The lines to reproduce from the material below are those from the one containing "The height and" through the one containing "Open Click For Details for Hourly Rate", both included; write them out exactly and add nothing.

**Data to process:**
══════════════════════════════
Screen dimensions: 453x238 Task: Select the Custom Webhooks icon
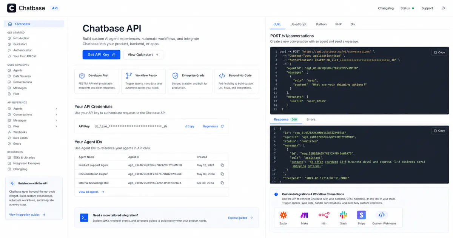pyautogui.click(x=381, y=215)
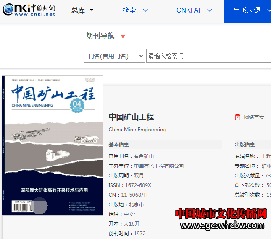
══════════════════════════════
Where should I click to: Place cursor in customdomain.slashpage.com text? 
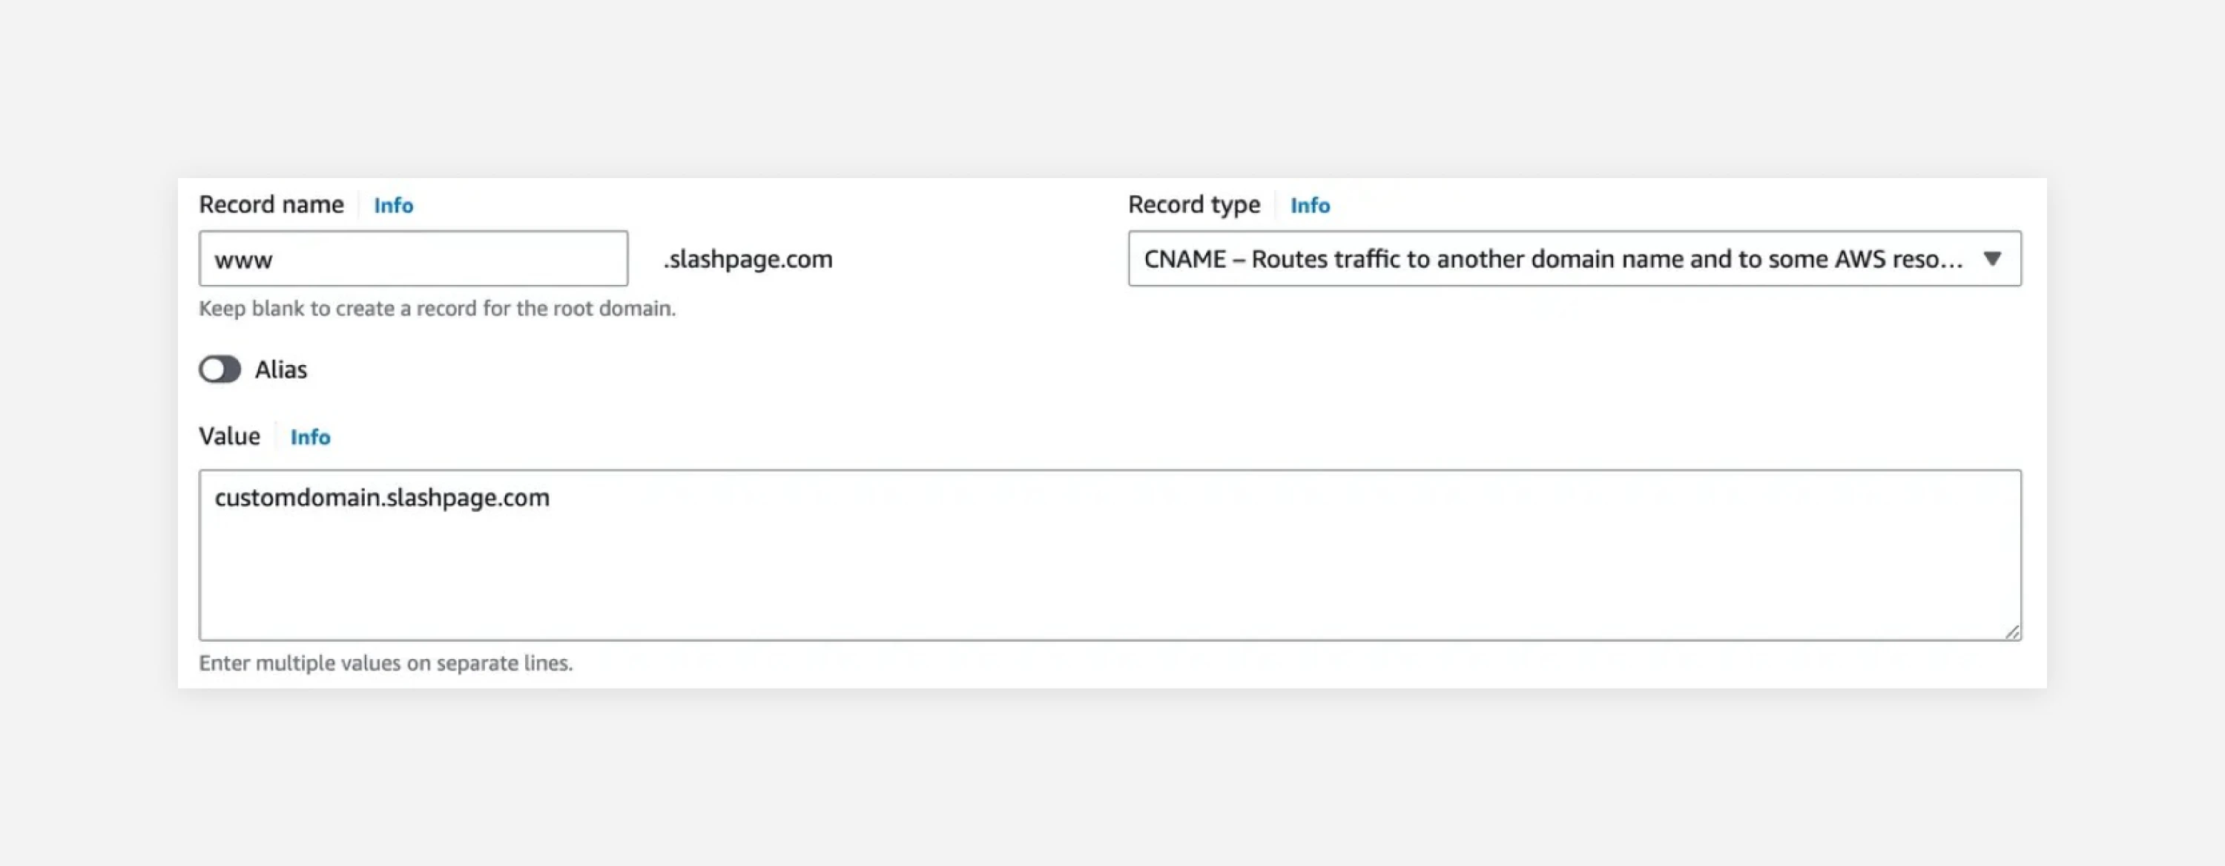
══════════════════════════════
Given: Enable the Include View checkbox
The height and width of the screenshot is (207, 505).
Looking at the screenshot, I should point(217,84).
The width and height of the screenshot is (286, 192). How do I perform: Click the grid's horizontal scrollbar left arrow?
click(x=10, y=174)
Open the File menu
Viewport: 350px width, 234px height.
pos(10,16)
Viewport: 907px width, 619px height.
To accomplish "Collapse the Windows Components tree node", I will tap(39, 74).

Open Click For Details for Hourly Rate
══════════════════════════════
**Result for this task:**
The height and width of the screenshot is (207, 505).
Looking at the screenshot, I should point(217,84).
The width and height of the screenshot is (286, 192). How do I perform: Click the grid's horizontal scrollbar left arrow?
click(x=10, y=174)
Open the File menu
Viewport: 350px width, 234px height.
pos(10,16)
Viewport: 907px width, 619px height.
To accomplish "Collapse the Windows Components tree node", I will tap(39, 74).

Open Click For Details for Hourly Rate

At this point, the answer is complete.